* **Given request 1**:
In the entries, rewrite the part that opens with the line containing "Open Device control gear settings" and closes with the line containing "(x=391, y=367)", replacing "Details" with "Summary" and leaving everything else unchanged.

# K2 auto Uprise vs Evers



## JeffreyCH (Nov 21, 2009)

Finally getting my set up put together, and have narrowed it down to these 2 bindings. I would like to know how much of a difference there really is between these 2 models? I'm pretty much a noob, and need something for all around performance, and progression. Are the evers that much better to justify the 100 or so more that they cost? I'll be riding a K2 Brigade 163 wide with Van's High standard boots if that makes any difference. I'll upgrade the board in a year or 2 as I progress, but would like to have bindings that will follow me where I want to go with my riding.


----------



## jibbherr (Jul 25, 2009)

i just got uprises for christmas. they are great. i would spend the extra 100 on the evers but thats just me. the evers are going to be stiffer and a bit lighter. the uprises are a little softer from my understanding and they will go in any direction that your riding goes. i rode em yesterday and they are absolutely amazing, i cant say enough good things about em.


----------



## JeffreyCH (Nov 21, 2009)

Thanks alot jibbherr, I think I'm gonna go with the uprise, 100 bucks is a lot of beer money lol. How do you like the auto system, pretty easy to use and adjust?


----------



## jibbherr (Jul 25, 2009)

i love it, its so damn fast to get in and out once you get used to it. they are a pain in the ass to set-up out of the box as everything is pretty stiff but once you get it basically where you need it the rest is on the fly and wicked easy.


----------



## SigCool (Dec 31, 2009)

I had the 1st generation autos and now auto evers. The extra $ is worth it. The ever's are much more responsive and I have total control of the board.


----------



## nimpson (Apr 12, 2010)

how is the durablity of the auto system with the cable and all


----------



## rader023 (Feb 2, 2010)

nimpson said:


> how is the durablity of the auto system with the cable and all


I can't comment on the durability but I've been out on my regular Auto's a few times, and they are the best binding performance wise I have ever used.

* **Materials provided**:
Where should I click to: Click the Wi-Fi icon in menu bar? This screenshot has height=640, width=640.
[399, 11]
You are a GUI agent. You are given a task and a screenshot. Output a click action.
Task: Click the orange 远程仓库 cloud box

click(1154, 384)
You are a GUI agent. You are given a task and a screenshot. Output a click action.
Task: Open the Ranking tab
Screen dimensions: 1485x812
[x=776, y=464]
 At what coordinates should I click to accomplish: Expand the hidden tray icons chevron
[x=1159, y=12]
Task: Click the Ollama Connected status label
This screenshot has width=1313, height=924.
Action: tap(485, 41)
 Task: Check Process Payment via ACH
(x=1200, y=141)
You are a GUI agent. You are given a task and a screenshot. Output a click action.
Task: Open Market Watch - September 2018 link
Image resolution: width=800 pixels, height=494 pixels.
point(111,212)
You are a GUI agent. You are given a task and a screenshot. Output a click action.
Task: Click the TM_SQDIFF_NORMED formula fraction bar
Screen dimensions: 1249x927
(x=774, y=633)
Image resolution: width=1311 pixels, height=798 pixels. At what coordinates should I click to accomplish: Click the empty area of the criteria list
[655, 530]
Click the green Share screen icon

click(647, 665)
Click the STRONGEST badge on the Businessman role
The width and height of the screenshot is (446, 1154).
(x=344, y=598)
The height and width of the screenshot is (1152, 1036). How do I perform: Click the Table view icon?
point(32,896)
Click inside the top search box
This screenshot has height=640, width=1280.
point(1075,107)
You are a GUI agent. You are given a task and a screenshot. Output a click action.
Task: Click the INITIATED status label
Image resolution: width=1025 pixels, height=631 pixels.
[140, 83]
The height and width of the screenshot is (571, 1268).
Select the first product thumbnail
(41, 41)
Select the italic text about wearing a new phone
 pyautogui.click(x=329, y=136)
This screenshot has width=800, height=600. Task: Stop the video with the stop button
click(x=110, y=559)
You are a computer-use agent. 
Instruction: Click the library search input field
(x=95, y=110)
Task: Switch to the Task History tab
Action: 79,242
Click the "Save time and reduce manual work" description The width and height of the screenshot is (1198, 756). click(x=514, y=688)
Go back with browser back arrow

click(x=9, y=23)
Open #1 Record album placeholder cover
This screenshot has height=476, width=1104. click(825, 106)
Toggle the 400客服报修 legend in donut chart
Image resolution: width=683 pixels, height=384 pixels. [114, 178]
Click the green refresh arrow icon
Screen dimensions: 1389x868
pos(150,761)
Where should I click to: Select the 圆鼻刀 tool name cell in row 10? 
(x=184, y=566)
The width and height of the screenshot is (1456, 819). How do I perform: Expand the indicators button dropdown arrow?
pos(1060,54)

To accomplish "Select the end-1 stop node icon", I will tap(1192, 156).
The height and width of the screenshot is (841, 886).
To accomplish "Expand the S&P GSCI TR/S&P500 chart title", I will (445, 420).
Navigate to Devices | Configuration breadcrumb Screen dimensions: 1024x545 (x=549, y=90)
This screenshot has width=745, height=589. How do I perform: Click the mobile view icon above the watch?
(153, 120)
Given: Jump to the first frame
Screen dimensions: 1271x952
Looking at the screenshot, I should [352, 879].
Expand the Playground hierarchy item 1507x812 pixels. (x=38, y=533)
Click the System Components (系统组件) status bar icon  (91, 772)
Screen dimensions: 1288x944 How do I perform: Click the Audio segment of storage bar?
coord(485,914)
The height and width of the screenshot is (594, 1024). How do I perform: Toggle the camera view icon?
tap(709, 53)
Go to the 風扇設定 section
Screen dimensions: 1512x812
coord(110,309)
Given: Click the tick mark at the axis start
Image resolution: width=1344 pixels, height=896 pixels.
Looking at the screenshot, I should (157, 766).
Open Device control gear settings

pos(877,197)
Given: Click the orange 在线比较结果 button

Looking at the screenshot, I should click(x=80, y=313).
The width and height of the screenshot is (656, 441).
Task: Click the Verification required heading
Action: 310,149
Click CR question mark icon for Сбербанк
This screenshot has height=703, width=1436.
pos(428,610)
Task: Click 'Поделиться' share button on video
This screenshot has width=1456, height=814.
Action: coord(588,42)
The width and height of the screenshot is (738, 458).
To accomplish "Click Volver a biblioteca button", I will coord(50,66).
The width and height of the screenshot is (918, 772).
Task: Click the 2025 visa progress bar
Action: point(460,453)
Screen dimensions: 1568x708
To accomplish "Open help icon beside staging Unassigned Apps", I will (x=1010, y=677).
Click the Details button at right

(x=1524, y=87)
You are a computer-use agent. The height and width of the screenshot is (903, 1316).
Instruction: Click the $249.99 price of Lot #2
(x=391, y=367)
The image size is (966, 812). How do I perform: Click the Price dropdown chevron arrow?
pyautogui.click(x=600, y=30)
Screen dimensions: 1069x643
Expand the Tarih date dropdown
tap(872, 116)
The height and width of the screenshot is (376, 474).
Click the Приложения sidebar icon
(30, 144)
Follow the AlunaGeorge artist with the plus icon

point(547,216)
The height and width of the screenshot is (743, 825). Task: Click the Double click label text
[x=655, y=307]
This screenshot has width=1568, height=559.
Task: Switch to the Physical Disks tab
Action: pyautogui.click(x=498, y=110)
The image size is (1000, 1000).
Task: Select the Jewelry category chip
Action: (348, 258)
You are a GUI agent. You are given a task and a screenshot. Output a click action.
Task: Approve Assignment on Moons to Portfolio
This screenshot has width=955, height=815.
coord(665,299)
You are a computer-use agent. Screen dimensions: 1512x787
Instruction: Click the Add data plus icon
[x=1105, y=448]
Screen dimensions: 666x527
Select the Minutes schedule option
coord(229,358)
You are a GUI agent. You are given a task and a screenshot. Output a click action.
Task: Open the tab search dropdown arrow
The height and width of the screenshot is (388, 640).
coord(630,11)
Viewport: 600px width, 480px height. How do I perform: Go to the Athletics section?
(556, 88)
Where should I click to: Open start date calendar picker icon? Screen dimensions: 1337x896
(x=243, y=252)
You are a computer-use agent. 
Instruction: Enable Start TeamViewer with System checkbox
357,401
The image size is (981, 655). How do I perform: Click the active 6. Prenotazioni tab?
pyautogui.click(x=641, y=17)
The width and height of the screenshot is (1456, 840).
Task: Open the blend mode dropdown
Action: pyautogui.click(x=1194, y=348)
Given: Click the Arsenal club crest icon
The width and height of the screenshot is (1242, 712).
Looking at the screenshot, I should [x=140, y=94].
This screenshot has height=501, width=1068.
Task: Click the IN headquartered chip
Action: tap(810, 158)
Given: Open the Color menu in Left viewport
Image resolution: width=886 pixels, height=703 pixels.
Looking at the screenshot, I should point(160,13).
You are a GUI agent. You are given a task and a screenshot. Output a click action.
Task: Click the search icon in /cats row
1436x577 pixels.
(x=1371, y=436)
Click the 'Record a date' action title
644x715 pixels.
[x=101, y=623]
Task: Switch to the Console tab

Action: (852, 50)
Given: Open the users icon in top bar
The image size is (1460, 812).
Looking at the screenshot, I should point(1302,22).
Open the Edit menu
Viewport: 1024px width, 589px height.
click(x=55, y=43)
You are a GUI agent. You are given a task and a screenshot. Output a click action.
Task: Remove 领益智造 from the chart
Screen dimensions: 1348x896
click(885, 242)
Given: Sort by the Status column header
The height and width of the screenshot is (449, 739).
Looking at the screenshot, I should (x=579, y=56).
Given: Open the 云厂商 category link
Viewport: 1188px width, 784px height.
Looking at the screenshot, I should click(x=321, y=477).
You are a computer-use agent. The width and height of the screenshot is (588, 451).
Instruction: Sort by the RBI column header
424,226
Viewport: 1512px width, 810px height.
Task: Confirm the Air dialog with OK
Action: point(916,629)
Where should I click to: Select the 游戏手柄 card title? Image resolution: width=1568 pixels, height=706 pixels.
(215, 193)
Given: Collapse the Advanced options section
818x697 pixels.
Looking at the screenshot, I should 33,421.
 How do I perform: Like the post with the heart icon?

* **Given request 2**:
According to the forum thread, which board does JeffreyCH plan to ride with the new bindings?

* **Exercise solution 1**:
Open Device control gear settings

pos(877,197)
Given: Click the orange 在线比较结果 button

Looking at the screenshot, I should click(x=80, y=313).
The width and height of the screenshot is (656, 441).
Task: Click the Verification required heading
Action: 310,149
Click CR question mark icon for Сбербанк
This screenshot has height=703, width=1436.
pos(428,610)
Task: Click 'Поделиться' share button on video
This screenshot has width=1456, height=814.
Action: coord(588,42)
The width and height of the screenshot is (738, 458).
To accomplish "Click Volver a biblioteca button", I will coord(50,66).
The width and height of the screenshot is (918, 772).
Task: Click the 2025 visa progress bar
Action: point(460,453)
Screen dimensions: 1568x708
To accomplish "Open help icon beside staging Unassigned Apps", I will (x=1010, y=677).
Click the Summary button at right

(x=1524, y=87)
You are a computer-use agent. The height and width of the screenshot is (903, 1316).
Instruction: Click the $249.99 price of Lot #2
(x=391, y=367)

* **Exercise solution 2**:
A K2 Brigade 163 wide.